======== Recorded data

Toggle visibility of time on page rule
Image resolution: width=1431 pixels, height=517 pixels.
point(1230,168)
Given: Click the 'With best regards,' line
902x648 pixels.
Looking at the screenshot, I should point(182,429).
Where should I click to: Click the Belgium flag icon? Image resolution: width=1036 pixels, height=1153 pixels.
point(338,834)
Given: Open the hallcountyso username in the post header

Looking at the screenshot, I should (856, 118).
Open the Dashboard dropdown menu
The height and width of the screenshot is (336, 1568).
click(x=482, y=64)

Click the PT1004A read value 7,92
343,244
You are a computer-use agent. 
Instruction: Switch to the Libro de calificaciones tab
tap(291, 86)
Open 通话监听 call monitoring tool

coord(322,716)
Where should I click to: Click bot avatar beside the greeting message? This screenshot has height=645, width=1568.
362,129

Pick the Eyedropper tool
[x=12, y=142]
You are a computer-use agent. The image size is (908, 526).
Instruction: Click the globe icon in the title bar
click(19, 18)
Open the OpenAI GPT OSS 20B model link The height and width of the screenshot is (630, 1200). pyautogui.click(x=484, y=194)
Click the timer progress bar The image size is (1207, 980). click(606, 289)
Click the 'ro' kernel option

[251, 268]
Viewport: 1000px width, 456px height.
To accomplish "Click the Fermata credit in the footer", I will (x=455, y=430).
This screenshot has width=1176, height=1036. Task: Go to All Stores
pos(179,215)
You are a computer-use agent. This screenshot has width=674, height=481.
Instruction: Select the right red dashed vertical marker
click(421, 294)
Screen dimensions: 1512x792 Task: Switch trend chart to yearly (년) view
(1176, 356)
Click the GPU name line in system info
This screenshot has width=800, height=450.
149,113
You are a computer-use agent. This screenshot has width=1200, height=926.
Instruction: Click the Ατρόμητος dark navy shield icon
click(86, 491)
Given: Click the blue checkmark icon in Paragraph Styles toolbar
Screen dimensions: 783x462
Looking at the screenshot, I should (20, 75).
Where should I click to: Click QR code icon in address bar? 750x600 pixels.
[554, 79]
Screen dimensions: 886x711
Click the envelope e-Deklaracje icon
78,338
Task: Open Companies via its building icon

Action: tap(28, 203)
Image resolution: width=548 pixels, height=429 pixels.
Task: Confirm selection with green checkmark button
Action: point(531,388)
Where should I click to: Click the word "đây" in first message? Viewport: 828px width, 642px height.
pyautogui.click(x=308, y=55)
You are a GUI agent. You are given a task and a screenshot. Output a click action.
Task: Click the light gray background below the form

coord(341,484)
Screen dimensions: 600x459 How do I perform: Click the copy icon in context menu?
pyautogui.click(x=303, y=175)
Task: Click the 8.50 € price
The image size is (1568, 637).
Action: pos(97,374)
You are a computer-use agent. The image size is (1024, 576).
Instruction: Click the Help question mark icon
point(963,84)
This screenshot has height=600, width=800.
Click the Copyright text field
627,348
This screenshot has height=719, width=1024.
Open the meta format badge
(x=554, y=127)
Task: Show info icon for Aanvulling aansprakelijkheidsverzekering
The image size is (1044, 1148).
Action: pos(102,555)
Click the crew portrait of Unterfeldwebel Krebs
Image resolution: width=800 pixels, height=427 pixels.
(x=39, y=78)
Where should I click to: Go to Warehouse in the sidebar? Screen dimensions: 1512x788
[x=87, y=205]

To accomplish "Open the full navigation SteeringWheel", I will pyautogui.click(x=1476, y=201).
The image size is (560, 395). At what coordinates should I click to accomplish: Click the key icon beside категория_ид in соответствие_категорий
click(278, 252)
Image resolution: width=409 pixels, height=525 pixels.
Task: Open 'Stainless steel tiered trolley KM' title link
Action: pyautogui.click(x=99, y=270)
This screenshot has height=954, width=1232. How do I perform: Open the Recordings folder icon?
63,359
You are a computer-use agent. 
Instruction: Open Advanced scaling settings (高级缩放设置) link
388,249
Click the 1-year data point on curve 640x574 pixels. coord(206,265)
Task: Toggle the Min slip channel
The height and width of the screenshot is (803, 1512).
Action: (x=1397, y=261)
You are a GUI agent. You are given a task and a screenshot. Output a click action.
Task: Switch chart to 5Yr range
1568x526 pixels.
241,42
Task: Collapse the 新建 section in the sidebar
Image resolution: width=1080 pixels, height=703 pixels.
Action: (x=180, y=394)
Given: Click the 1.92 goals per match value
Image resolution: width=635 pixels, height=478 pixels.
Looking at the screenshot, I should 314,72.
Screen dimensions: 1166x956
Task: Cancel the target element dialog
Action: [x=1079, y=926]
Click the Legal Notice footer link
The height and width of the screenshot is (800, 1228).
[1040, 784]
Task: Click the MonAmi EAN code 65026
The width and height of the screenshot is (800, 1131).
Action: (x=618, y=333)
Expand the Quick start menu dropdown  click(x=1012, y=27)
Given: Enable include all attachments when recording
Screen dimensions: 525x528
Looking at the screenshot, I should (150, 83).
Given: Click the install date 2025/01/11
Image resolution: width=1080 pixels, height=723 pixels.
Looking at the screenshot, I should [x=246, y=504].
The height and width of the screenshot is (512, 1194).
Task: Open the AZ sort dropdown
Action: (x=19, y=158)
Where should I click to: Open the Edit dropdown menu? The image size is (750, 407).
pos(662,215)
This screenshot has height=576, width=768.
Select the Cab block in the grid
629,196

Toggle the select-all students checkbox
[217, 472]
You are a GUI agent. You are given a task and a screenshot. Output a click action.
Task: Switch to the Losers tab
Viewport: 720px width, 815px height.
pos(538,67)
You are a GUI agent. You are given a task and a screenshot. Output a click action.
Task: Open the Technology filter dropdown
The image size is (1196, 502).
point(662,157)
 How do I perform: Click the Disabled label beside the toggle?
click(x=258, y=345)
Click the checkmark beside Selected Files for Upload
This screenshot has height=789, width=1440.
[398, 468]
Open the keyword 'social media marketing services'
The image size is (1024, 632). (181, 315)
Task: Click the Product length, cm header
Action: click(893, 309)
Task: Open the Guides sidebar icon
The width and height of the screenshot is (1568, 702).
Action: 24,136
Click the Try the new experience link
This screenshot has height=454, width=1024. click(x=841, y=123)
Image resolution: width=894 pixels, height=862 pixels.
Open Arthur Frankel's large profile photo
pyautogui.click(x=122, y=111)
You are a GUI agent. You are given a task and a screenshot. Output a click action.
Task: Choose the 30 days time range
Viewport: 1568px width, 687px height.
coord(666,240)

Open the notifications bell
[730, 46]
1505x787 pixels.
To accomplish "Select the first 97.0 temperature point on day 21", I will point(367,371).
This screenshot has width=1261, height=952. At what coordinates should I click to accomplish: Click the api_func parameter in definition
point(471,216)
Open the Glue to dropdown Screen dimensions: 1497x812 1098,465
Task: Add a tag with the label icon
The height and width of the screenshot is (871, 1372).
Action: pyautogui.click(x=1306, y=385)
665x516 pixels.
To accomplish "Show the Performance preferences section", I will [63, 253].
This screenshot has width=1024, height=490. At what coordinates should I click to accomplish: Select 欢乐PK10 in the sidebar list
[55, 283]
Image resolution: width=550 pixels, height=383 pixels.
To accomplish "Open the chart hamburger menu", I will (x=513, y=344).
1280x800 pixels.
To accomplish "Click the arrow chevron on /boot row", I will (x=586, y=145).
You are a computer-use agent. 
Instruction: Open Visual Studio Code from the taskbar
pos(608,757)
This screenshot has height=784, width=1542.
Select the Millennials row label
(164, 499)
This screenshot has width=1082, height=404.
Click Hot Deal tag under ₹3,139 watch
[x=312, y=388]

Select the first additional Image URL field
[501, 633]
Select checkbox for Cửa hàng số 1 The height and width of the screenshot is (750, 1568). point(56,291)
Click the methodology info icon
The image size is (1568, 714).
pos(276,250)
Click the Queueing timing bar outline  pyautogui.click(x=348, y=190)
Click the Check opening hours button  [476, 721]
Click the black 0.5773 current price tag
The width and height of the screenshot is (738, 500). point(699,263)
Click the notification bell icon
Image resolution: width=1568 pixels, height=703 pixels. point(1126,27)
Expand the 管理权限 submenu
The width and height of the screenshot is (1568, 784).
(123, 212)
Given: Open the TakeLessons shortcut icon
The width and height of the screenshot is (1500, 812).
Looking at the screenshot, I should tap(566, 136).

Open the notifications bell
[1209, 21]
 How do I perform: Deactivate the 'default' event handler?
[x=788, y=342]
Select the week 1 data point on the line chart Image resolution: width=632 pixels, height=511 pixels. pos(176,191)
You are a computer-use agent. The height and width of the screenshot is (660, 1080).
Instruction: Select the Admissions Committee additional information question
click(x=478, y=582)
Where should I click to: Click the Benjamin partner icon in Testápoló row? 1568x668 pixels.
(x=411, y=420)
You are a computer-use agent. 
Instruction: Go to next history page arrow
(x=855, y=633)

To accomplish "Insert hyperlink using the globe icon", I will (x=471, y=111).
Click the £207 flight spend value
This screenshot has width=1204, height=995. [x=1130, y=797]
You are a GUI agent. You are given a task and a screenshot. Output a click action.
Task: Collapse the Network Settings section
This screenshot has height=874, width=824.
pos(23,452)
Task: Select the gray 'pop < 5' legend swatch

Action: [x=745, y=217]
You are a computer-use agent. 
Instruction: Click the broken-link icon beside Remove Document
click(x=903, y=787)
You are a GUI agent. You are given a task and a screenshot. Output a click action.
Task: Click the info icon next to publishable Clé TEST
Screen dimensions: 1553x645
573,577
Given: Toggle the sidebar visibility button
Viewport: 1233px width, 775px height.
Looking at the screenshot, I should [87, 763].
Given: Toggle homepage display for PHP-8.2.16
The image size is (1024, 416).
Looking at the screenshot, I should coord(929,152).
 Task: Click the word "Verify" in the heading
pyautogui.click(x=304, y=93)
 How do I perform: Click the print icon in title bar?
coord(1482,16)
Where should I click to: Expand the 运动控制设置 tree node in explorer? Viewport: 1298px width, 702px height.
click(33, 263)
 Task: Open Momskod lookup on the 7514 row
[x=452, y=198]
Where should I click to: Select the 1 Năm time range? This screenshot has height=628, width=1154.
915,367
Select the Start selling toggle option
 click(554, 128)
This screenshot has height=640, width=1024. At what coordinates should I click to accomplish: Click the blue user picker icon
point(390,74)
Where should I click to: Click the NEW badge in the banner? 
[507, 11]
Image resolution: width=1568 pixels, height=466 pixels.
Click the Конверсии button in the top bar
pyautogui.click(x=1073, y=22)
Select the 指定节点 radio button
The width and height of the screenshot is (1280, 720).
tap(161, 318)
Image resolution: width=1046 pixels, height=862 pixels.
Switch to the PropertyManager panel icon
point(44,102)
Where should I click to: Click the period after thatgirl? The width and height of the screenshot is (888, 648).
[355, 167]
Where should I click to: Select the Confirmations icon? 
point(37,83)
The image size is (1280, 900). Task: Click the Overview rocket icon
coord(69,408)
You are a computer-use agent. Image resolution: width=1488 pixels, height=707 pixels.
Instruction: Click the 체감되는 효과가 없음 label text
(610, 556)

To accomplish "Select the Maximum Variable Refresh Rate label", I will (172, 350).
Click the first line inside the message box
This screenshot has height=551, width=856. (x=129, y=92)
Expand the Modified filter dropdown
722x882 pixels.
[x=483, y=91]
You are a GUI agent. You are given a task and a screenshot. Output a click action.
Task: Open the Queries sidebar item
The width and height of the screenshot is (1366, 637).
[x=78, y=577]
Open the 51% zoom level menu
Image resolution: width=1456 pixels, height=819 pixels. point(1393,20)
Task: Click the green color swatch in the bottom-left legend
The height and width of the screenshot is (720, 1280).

================

**Instructions for the task**
Nothing but the lines from the one with "Click the first line inside the message box" through the end of the data above should be repeated, each exactly as it stands.

**Result**
Click the first line inside the message box
This screenshot has height=551, width=856. (x=129, y=92)
Expand the Modified filter dropdown
722x882 pixels.
[x=483, y=91]
You are a GUI agent. You are given a task and a screenshot. Output a click action.
Task: Open the Queries sidebar item
The width and height of the screenshot is (1366, 637).
[x=78, y=577]
Open the 51% zoom level menu
Image resolution: width=1456 pixels, height=819 pixels. point(1393,20)
Task: Click the green color swatch in the bottom-left legend
The height and width of the screenshot is (720, 1280).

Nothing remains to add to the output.